#### [Work request]
Copy each line below in which the word "agent" occurs.

___

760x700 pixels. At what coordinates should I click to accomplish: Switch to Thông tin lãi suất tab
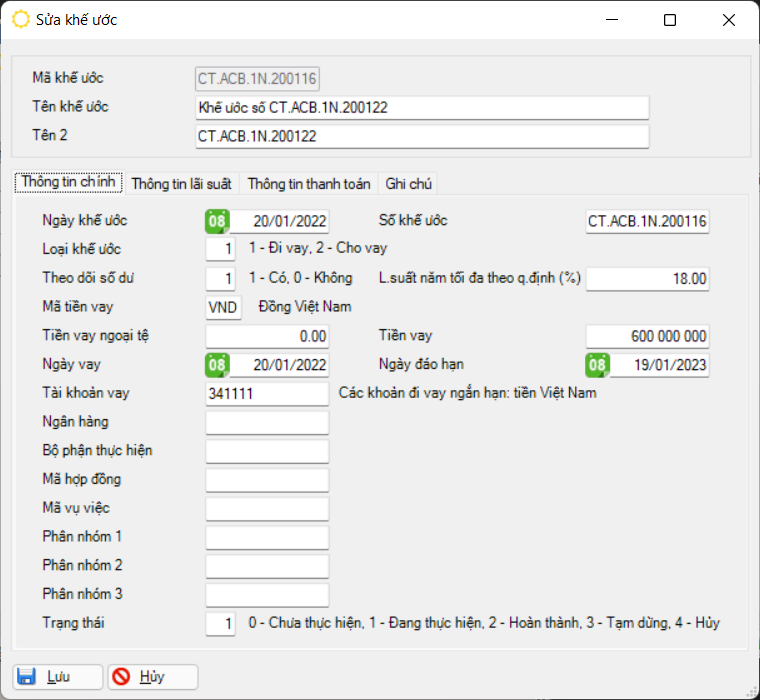click(181, 184)
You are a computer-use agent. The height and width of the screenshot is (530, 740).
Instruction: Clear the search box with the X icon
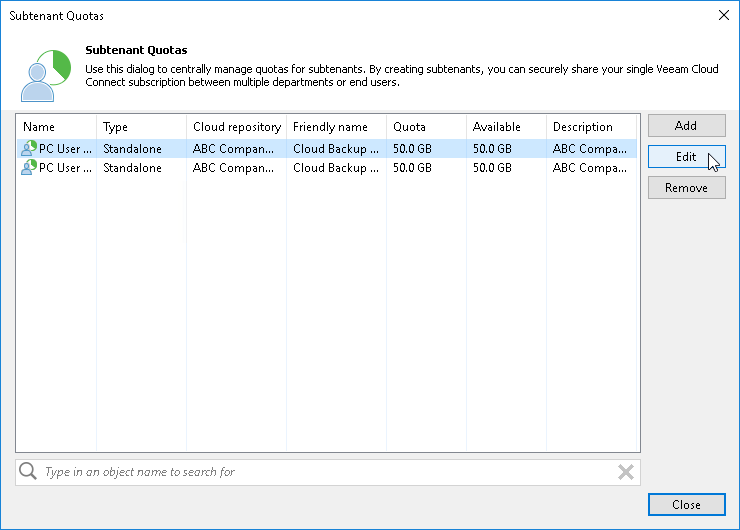(x=626, y=472)

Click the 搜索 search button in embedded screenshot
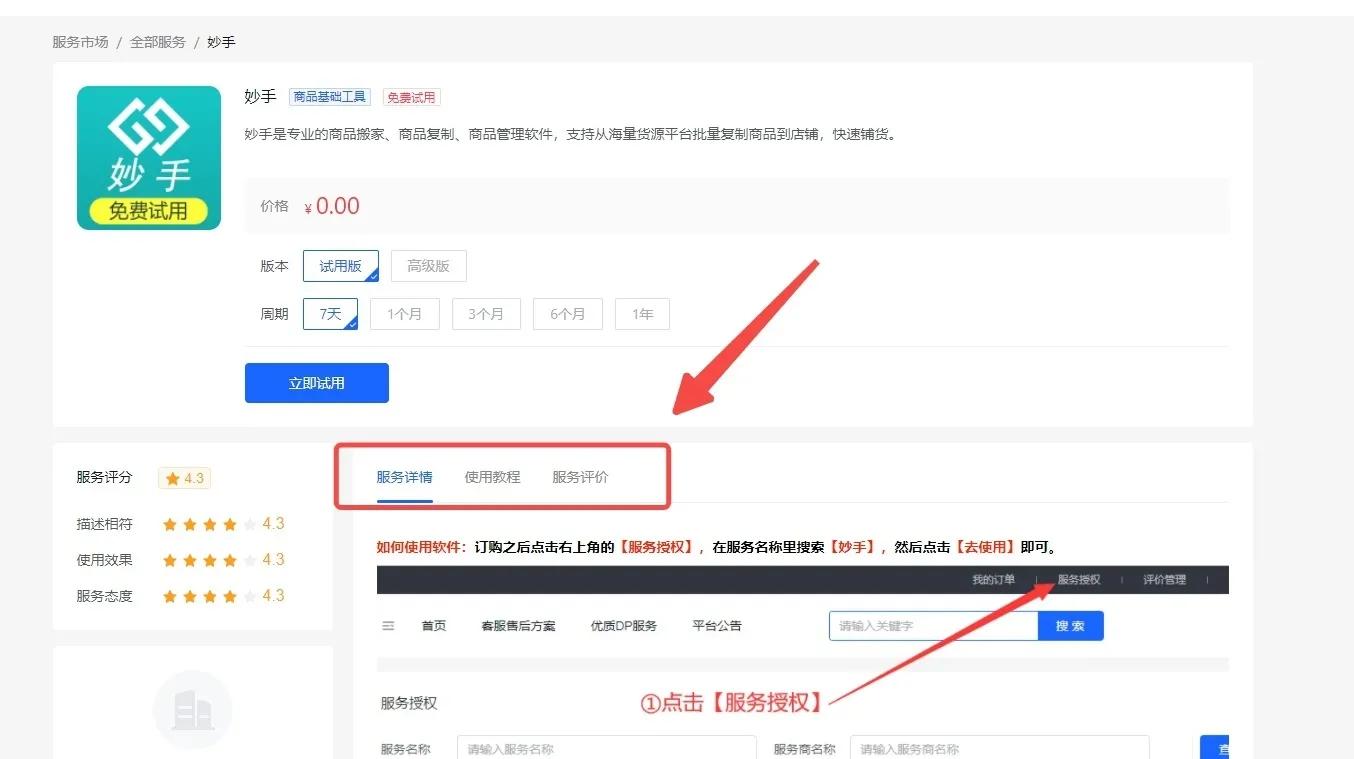[1070, 625]
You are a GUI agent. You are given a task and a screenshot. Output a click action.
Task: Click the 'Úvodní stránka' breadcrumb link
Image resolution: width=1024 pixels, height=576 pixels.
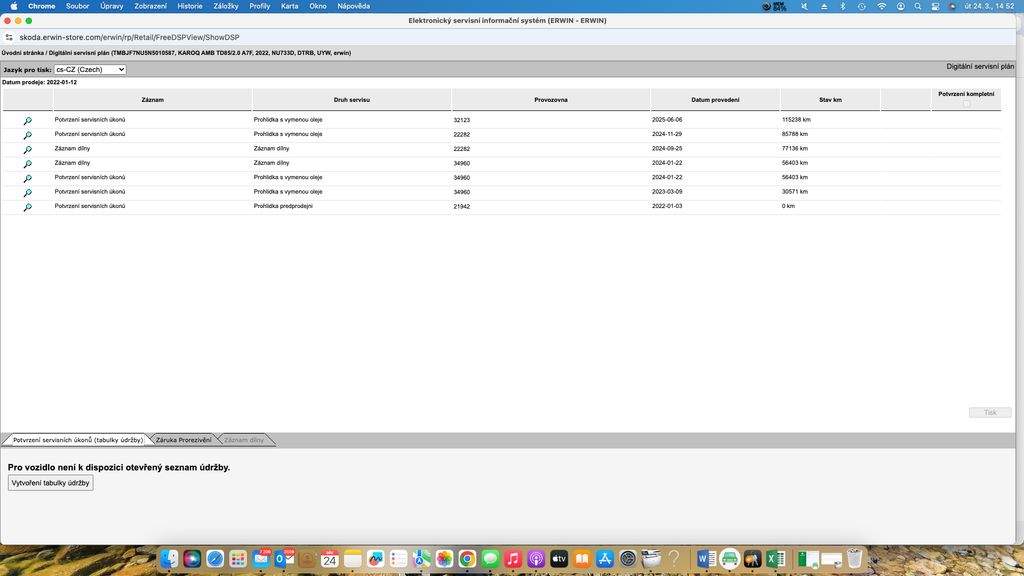point(22,53)
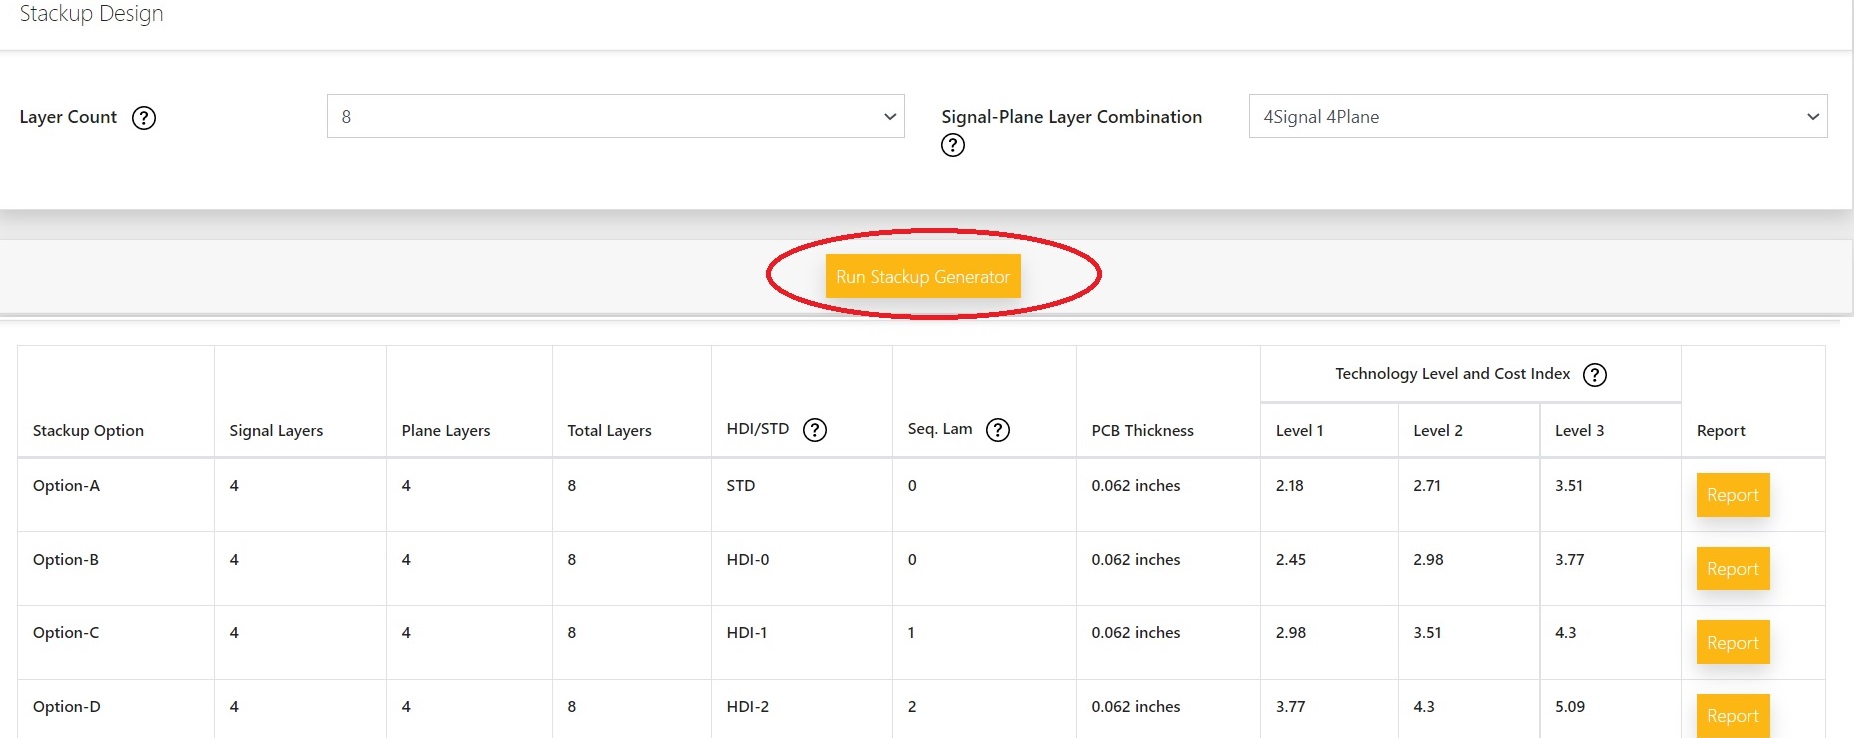This screenshot has height=738, width=1854.
Task: Click the help icon next to Seq. Lam
Action: tap(998, 430)
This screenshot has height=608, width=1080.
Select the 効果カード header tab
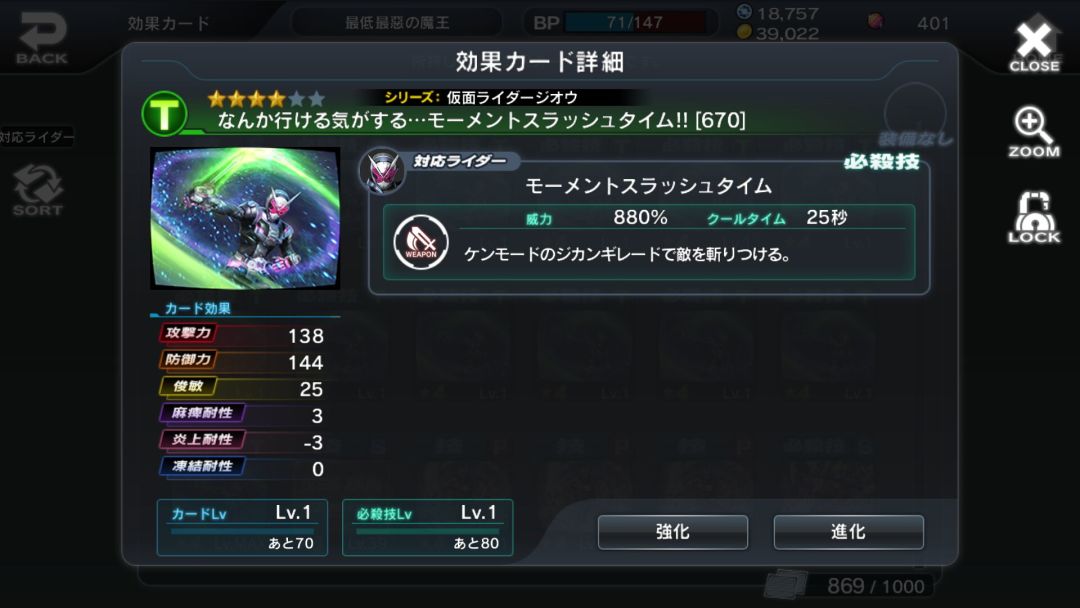(x=168, y=23)
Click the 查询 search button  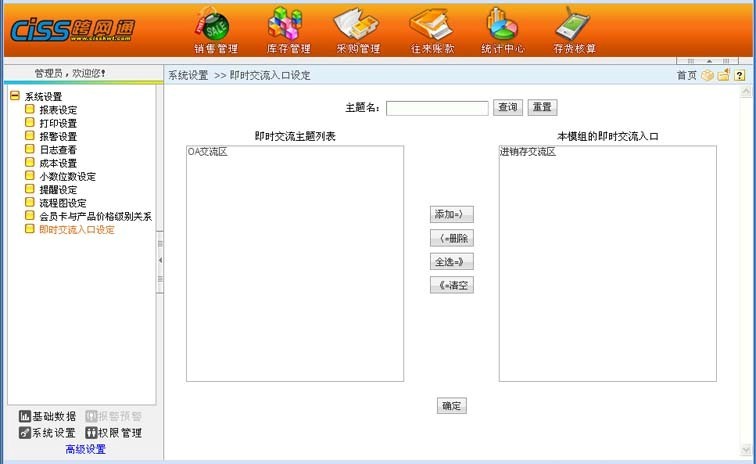coord(508,107)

___

#### [Completed exercise]
You are a computer-use agent. The height and width of the screenshot is (530, 740).
You are a GUI agent. You are given a task and a screenshot. Output a click action.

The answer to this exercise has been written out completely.